In Grottaminarda, in the vally of Ufita river, at 453 metres of height, stands one the most famous castles of Campania: d’Aquino castle, named after the owner Landolfo d’Aquino, who in 1229 made it the symbol of his power.

The fortress, built during the XII century, was rebuilt and strengthened many times during the centuries. Today it hosts a Library and an important “Museo Antiquarium” which preserves prehistoric and Roman findings.

Even Sant’Angelo dei Lombardi Castle, built by the Longobards in the X century and strengthened during the XI century by the Normans, sustained several modifications, particularly in the XVI century under the Caracciolo family and in 1768 with Prince Placido Imperiale, definitely losing its Medieval look. The Castle was damaged by the 1980 earthquake, and nowadays it has been used as law-court, prison, and archive.

Last but not least, the Castello of Taurasi stands on a hill above the Calore river. It was probably built in the X century, under the Longobard domination. Destroyed by the Saracens, it has been restored by the Normans.

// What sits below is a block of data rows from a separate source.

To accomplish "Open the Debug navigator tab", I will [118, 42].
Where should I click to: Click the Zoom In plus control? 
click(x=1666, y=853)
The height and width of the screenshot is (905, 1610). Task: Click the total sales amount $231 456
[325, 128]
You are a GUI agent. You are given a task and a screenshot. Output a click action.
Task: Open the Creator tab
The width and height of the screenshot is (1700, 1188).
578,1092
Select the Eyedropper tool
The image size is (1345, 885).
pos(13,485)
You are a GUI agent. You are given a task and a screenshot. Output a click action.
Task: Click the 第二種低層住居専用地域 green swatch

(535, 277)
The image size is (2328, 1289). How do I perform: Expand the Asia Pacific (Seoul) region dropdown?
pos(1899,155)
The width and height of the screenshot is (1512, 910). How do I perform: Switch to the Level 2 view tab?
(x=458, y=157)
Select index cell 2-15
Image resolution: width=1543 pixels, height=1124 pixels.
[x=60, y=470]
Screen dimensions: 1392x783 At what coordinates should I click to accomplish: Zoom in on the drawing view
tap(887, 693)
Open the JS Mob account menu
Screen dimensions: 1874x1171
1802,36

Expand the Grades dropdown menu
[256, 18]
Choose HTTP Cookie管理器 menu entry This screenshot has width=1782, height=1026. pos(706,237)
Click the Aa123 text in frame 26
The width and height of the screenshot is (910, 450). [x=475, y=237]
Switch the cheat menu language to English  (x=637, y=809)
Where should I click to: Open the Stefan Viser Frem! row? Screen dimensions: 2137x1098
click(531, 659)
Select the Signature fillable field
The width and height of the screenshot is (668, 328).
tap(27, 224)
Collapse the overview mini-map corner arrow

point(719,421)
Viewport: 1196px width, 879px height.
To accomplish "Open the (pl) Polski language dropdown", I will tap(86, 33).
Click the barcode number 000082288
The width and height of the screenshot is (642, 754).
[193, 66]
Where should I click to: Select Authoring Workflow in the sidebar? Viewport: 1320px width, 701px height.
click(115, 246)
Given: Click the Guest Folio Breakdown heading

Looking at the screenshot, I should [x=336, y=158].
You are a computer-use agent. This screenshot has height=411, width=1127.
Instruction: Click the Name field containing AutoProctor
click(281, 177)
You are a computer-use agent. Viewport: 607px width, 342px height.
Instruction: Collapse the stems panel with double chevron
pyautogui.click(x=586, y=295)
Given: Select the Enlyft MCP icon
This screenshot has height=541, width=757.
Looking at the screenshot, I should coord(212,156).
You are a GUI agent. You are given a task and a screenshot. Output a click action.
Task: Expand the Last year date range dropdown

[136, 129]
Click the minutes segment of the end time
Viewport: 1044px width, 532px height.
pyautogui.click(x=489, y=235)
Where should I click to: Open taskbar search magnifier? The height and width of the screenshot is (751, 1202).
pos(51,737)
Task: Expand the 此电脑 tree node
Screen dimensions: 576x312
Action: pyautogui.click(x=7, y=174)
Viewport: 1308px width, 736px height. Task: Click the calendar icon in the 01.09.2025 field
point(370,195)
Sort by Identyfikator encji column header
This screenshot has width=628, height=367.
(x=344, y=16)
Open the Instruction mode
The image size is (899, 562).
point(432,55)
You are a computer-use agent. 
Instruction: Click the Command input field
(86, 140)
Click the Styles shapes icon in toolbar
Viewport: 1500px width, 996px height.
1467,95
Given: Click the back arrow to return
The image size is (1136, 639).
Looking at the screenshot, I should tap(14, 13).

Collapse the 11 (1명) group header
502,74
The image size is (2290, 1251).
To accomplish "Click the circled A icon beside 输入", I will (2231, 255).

In 1381, it was property of Giacomo Filangieri, after few decades of Count Sergianni Caracciolo. Damaged again by the Aragonese army at the end of the XV century, at the beginning of 1600 it has become a noble residence. In this castle, called also “Palazzo Marchionale”, was born Carlo Gesualdo in 1566.

The fort, which has been visited even by the poet Torquato Tasso and today hosts the Regional Stock of Irpinia Wines, deserves a visit especially for the astonishing helicoidal stone stairs and the extraordinary chapel of San Pietro a Castello.